I’m having trouble syncing some files due to “creative” permissions. The permissions are not absolutely required, but I want to see if I can make syncthing work with these permissions.
We are using these permissions with Pass: The Standard Unix Password Manager to share passwords with each other. Our idea is to let anyone save a password to anyone else’s pass folder. A user can delete the file they shared, but cannot see what others have shared, nor delete those other files.
As I said, this is not essential, it’s just an exercise. In our small group, everyone is trusted. Also, the shared files are individually encrypted by
pass. This is a learning exercise for me.
We have syncthing set up such that it uses our Linux filesystem permissions and ACL’s. (Syncthing is set to ignore permissions.)
As an example on peter’s computer, we have this directory structure. Again, the idea is that peter has full permissions to his own folder, and can write to any other user’s folder.

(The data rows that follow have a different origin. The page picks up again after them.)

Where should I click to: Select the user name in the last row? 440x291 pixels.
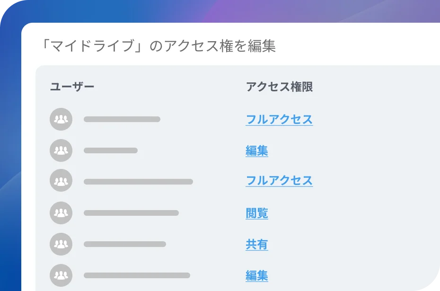(x=137, y=275)
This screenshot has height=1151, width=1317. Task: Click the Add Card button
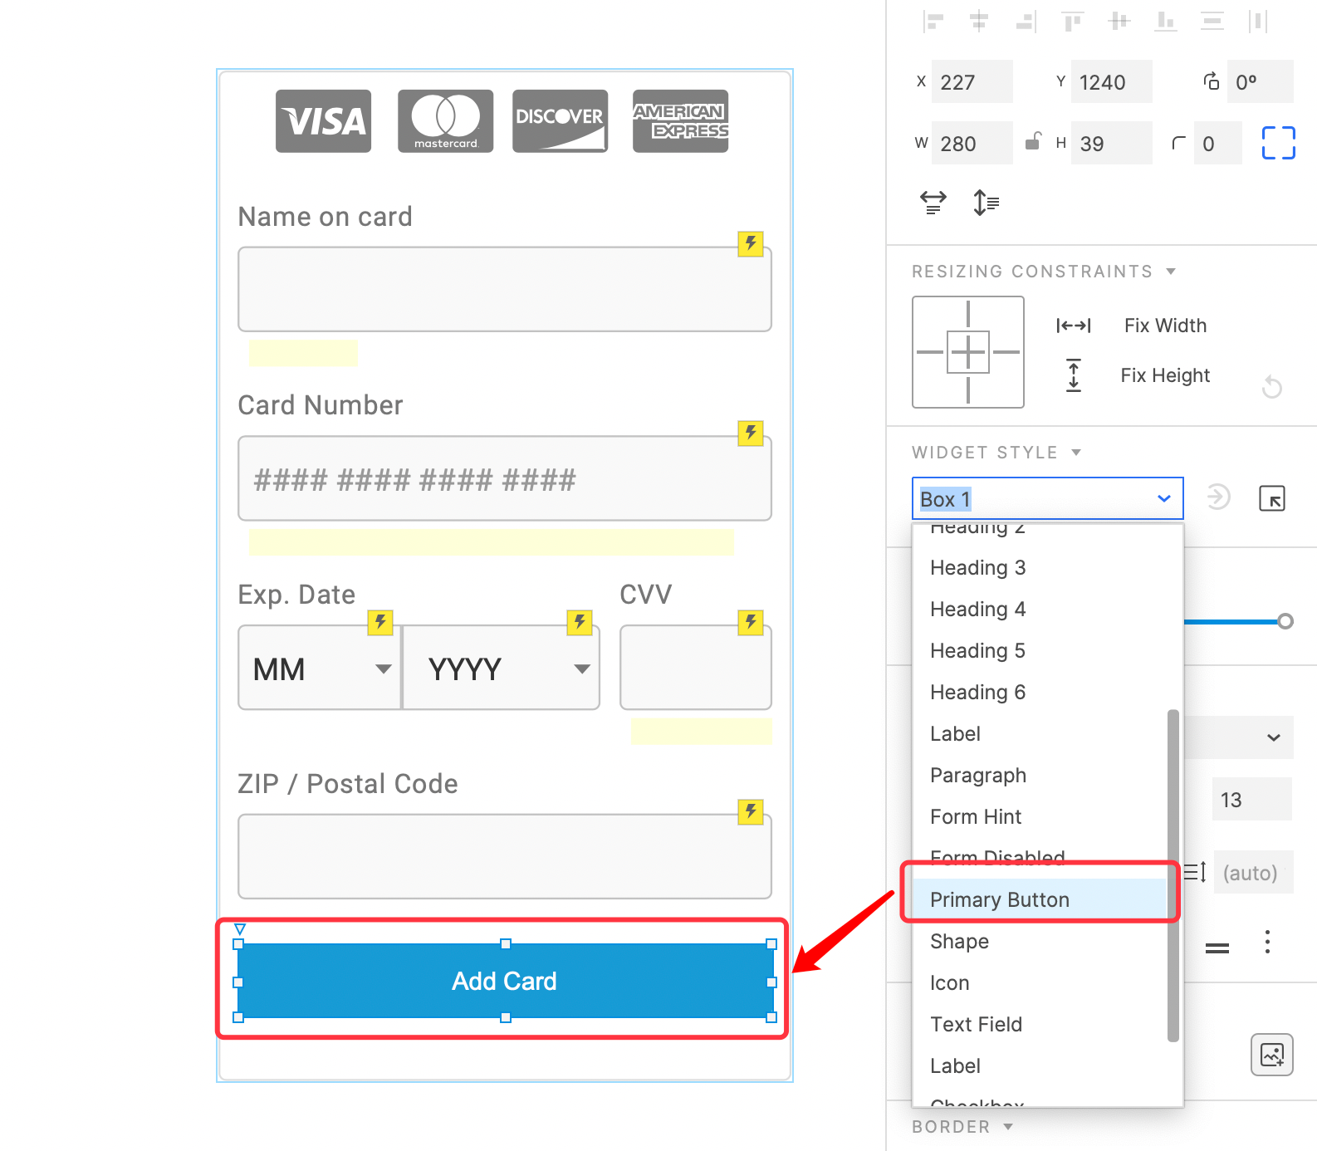pos(505,981)
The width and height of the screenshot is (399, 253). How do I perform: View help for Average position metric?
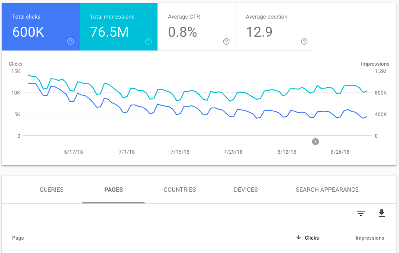(x=304, y=41)
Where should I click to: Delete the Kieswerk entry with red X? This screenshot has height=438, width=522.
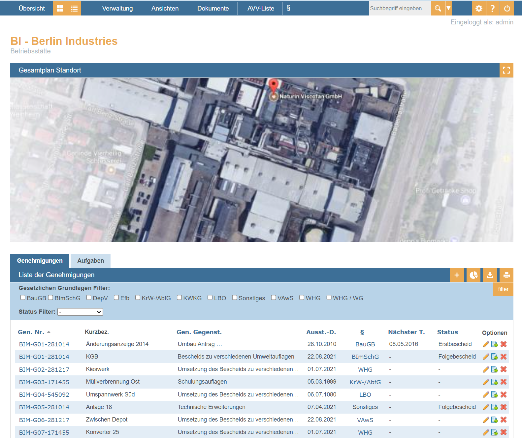pyautogui.click(x=504, y=369)
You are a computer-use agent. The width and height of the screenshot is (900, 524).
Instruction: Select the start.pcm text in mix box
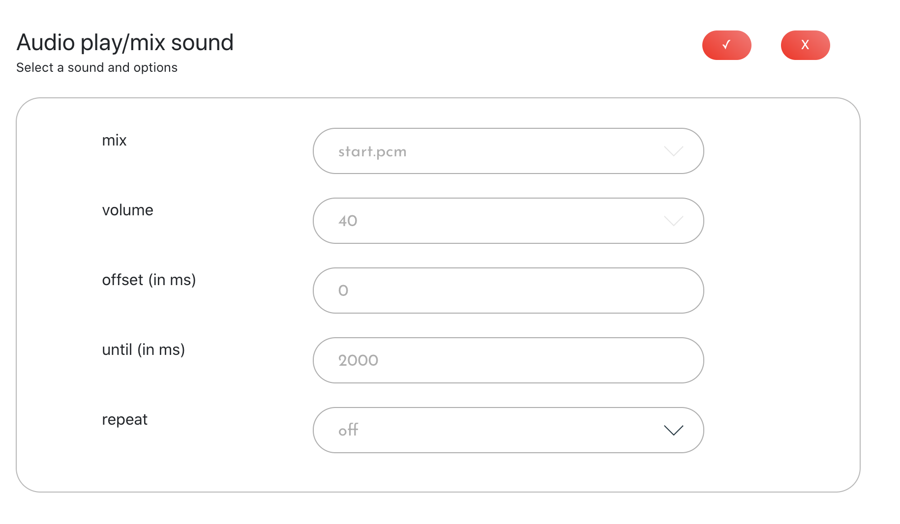point(372,152)
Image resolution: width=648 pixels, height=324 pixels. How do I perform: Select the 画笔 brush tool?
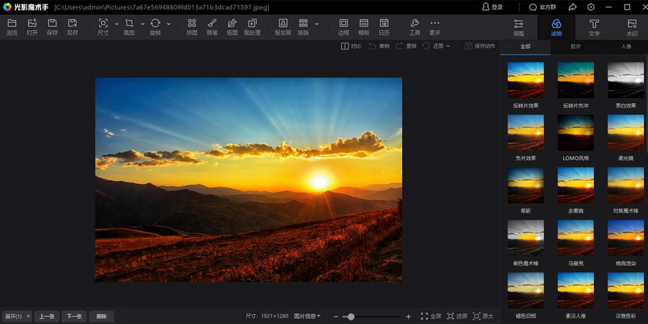coord(212,27)
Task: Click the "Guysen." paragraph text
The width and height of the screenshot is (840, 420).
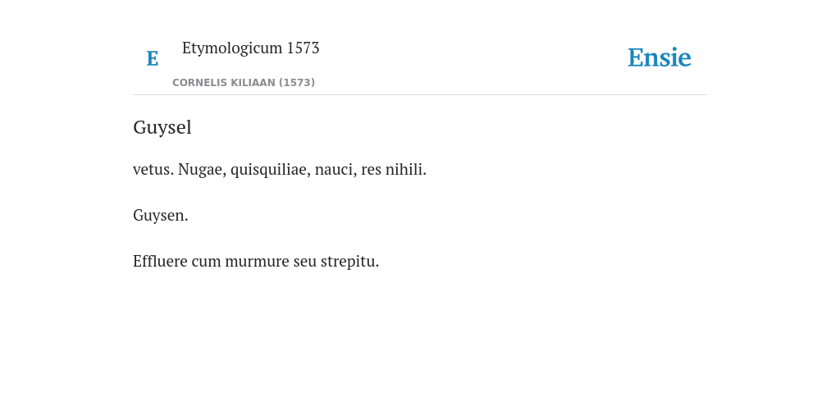Action: (x=161, y=216)
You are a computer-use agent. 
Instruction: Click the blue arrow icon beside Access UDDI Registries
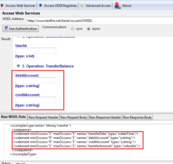(x=41, y=6)
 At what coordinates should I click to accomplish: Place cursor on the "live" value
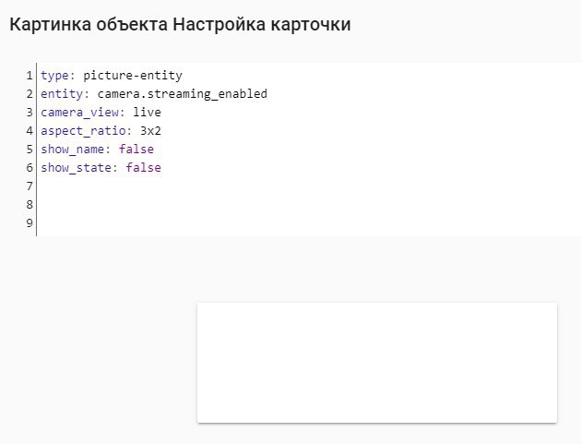click(x=147, y=112)
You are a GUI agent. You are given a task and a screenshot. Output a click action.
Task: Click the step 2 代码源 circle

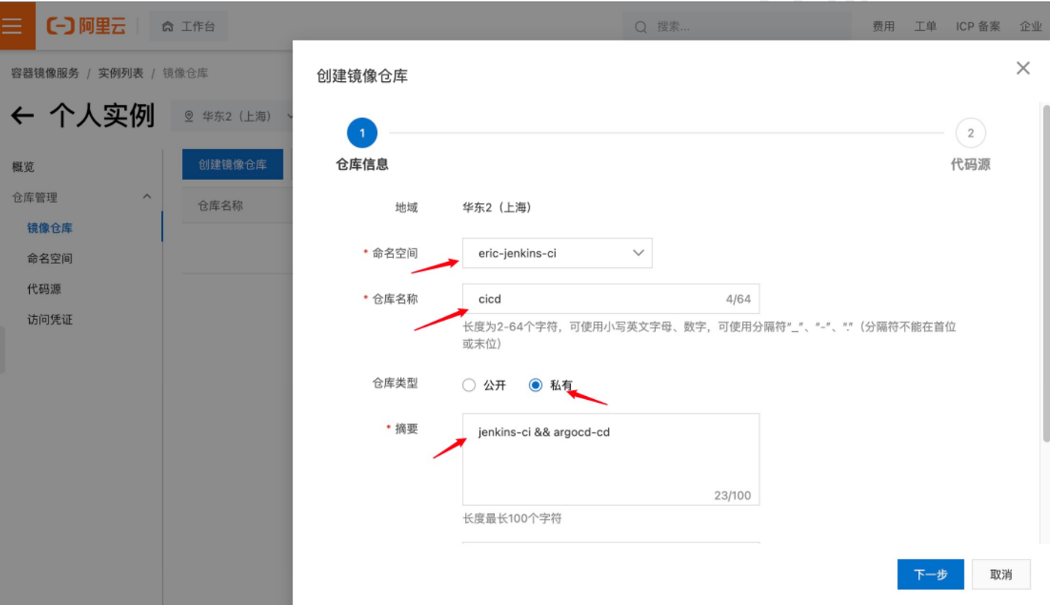click(x=970, y=134)
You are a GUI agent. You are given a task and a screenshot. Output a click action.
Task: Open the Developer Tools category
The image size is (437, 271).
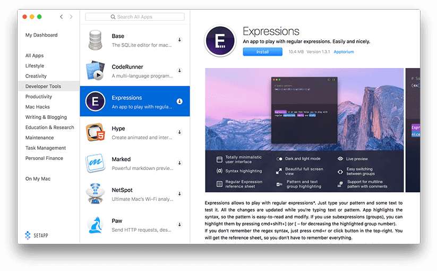tap(43, 86)
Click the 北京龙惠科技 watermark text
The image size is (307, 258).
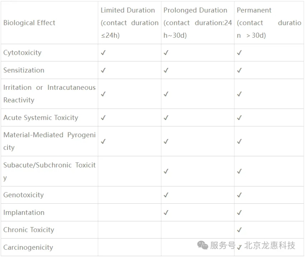pyautogui.click(x=270, y=246)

# ls pass total 0 drwxrws--x+ 1 peter everyone 146 Dec 31 23:06 . drwxrws--x+ 1 peter everyone 44 Dec 31 23:13 .. d-wxrws-wt+ 1 root joe 0 Dec 31 23:06 joe d-wxrws-wt+ 1 root carol 0 Dec 31 23:06 carol d-wxrws-wt+ 1 root tom 0 Dec 31 23:06 tom d-wxrws-wt+ 1 root steve 38 Jan 1 00:44 steve d-wxrws-wt+ 1 root felicity 0 Dec 31 23:06 felicity d-wxrws-wt+ 1 root sam 0 Dec 31 23:06 sam d-wxrws-wt+ 1 root jessica 0 Dec 31 23:06 jessica d-wxrws-wt+ 1 root mary 0 Dec 31 23:06 mary d-wxrws-wt+ 1 root nate 0 Dec 31 23:06 nate d-wxrws-wt+ 1 root peter 0 Dec 31 23:06 peter
Here are the ACL’s:
# getfacl pass/peter # file: pass/peter # owner: root # group: peter # flags: -st user::-wx group::rwx group:everyone:-wx group:syncproc:rwx mask::rwx other::-wx default:user::-wx default:user:root:rwx default:group::rwx default:group:peter:rwx default:group:syncproc:rwx default:mask::rwx default:other::-wx
Syncthing starts as a system service (because I want it to run at startup even if the user has no active session). The Arch Linux package includes
/usr/lib/systemd/system/syncthing@.service. I added a Group specification for the
syncproc group, which has rwx permissions for all the
pass files and directories shown above.
[Unit] Description=Syncthing - Open Source Continuous File Synchronization for %I Documentation=man:syncthing(1) After=network.target [Service] User=%i Group=syncproc ExecStart=/usr/bin/syncthing -no-browser -no-restart -logflags=0 Restart=on-failure RestartSec=5 SuccessExitStatus=3 4 RestartForceExitStatus=3 4 # Hardening ProtectSystem=full PrivateTmp=true SystemCallArchitectures=native MemoryDenyWriteExecute=true NoNewPrivileges=true [Install] WantedBy=multi-user.target
This unit from from: Syncthing - ArchWiki
Peter starts it with:
Syncthing doesn’t sync any files in the pass directory tree. It also does not show any errors. The log shows:
2020-12-31 23:13:59 Completed initial scan of sendreceive folder "pass" (pass).
After that, there are no log entries for this folder, even when files are changed. All other folders are shared correctly.
Does anyone have any ideas I can try? Thank you.